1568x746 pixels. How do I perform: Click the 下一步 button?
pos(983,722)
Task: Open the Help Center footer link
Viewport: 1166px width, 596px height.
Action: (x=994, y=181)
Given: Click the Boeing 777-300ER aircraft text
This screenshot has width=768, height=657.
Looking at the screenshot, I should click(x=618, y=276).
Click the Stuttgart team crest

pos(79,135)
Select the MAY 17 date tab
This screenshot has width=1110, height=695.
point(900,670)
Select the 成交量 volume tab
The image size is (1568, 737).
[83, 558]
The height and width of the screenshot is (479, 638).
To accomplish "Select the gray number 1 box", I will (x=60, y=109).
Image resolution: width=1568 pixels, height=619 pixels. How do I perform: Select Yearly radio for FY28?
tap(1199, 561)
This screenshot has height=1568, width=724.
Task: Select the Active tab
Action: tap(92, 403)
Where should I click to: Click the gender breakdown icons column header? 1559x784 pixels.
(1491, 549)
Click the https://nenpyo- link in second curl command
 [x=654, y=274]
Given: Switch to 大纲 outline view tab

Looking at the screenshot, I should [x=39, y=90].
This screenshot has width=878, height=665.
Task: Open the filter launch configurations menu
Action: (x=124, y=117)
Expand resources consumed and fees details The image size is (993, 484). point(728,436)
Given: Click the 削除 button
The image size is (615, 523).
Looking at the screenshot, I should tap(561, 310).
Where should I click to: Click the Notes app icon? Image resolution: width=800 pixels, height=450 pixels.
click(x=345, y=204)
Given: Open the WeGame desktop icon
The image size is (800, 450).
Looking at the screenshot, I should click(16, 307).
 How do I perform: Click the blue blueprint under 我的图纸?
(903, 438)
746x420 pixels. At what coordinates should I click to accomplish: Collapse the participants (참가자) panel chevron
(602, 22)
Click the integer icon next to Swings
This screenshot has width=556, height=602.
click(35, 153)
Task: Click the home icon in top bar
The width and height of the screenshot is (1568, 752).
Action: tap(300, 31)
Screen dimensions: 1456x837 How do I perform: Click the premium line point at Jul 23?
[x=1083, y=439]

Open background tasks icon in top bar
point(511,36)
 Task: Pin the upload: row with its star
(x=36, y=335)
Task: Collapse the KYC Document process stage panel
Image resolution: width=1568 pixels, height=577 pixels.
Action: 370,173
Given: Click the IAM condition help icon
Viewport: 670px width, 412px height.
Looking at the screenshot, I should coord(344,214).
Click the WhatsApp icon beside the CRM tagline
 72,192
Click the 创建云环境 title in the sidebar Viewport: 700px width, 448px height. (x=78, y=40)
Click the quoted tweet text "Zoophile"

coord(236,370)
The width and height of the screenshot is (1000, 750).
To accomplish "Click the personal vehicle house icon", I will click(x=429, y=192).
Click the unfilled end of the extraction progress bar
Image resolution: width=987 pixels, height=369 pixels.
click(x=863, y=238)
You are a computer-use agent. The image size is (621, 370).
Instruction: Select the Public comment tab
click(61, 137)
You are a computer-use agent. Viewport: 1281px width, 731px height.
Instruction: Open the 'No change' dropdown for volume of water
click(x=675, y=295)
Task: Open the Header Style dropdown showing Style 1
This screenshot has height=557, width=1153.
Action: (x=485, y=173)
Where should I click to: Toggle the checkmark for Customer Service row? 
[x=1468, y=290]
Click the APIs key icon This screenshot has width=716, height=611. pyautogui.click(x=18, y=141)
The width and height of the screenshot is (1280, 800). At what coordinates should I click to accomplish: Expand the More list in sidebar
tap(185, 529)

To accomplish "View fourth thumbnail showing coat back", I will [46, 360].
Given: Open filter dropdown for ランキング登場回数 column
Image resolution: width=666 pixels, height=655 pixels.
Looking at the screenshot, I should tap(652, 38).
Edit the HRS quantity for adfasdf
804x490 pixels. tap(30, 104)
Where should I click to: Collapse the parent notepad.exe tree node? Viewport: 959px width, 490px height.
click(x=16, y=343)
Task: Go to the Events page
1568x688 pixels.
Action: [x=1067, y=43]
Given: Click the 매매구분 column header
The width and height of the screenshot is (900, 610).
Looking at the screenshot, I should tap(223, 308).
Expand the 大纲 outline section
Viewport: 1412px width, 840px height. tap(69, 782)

▸ **Task to complete**
Give a word-for-word restatement of every record.

▸ **Response to the exercise**
1568x746 pixels. How do I perform: Click the 下一步 button?
pos(983,722)
Task: Open the Help Center footer link
Viewport: 1166px width, 596px height.
Action: (x=994, y=181)
Given: Click the Boeing 777-300ER aircraft text
This screenshot has width=768, height=657.
Looking at the screenshot, I should click(x=618, y=276).
Click the Stuttgart team crest

pos(79,135)
Select the MAY 17 date tab
This screenshot has width=1110, height=695.
point(900,670)
Select the 成交量 volume tab
The image size is (1568, 737).
[83, 558]
The height and width of the screenshot is (479, 638).
To accomplish "Select the gray number 1 box", I will (x=60, y=109).
Image resolution: width=1568 pixels, height=619 pixels. How do I perform: Select Yearly radio for FY28?
tap(1199, 561)
This screenshot has height=1568, width=724.
Task: Select the Active tab
Action: tap(92, 403)
Where should I click to: Click the gender breakdown icons column header? 1559x784 pixels.
(1491, 549)
Click the https://nenpyo- link in second curl command
 [x=654, y=274]
Given: Switch to 大纲 outline view tab

Looking at the screenshot, I should [x=39, y=90].
This screenshot has width=878, height=665.
Task: Open the filter launch configurations menu
Action: (x=124, y=117)
Expand resources consumed and fees details The image size is (993, 484). point(728,436)
Given: Click the 削除 button
The image size is (615, 523).
Looking at the screenshot, I should tap(561, 310).
Where should I click to: Click the Notes app icon? Image resolution: width=800 pixels, height=450 pixels.
click(x=345, y=204)
Given: Open the WeGame desktop icon
The image size is (800, 450).
Looking at the screenshot, I should click(16, 307).
 How do I perform: Click the blue blueprint under 我的图纸?
(903, 438)
746x420 pixels. At what coordinates should I click to accomplish: Collapse the participants (참가자) panel chevron
(602, 22)
Click the integer icon next to Swings
This screenshot has width=556, height=602.
click(35, 153)
Task: Click the home icon in top bar
The width and height of the screenshot is (1568, 752).
Action: tap(300, 31)
Screen dimensions: 1456x837 How do I perform: Click the premium line point at Jul 23?
[x=1083, y=439]

Open background tasks icon in top bar
point(511,36)
 Task: Pin the upload: row with its star
(x=36, y=335)
Task: Collapse the KYC Document process stage panel
Image resolution: width=1568 pixels, height=577 pixels.
Action: 370,173
Given: Click the IAM condition help icon
Viewport: 670px width, 412px height.
Looking at the screenshot, I should coord(344,214).
Click the WhatsApp icon beside the CRM tagline
 72,192
Click the 创建云环境 title in the sidebar Viewport: 700px width, 448px height. (x=78, y=40)
Click the quoted tweet text "Zoophile"

coord(236,370)
The width and height of the screenshot is (1000, 750).
To accomplish "Click the personal vehicle house icon", I will click(x=429, y=192).
Click the unfilled end of the extraction progress bar
Image resolution: width=987 pixels, height=369 pixels.
click(x=863, y=238)
You are a computer-use agent. The image size is (621, 370).
Instruction: Select the Public comment tab
click(61, 137)
You are a computer-use agent. Viewport: 1281px width, 731px height.
Instruction: Open the 'No change' dropdown for volume of water
click(x=675, y=295)
Task: Open the Header Style dropdown showing Style 1
This screenshot has height=557, width=1153.
Action: (x=485, y=173)
Where should I click to: Toggle the checkmark for Customer Service row? 
[x=1468, y=290]
Click the APIs key icon This screenshot has width=716, height=611. pyautogui.click(x=18, y=141)
The width and height of the screenshot is (1280, 800). At what coordinates should I click to accomplish: Expand the More list in sidebar
tap(185, 529)

To accomplish "View fourth thumbnail showing coat back", I will [46, 360].
Given: Open filter dropdown for ランキング登場回数 column
Image resolution: width=666 pixels, height=655 pixels.
Looking at the screenshot, I should tap(652, 38).
Edit the HRS quantity for adfasdf
804x490 pixels. tap(30, 104)
Where should I click to: Collapse the parent notepad.exe tree node? Viewport: 959px width, 490px height.
click(x=16, y=343)
Task: Go to the Events page
1568x688 pixels.
Action: [x=1067, y=43]
Given: Click the 매매구분 column header
The width and height of the screenshot is (900, 610).
Looking at the screenshot, I should tap(223, 308).
Expand the 大纲 outline section
Viewport: 1412px width, 840px height. tap(69, 782)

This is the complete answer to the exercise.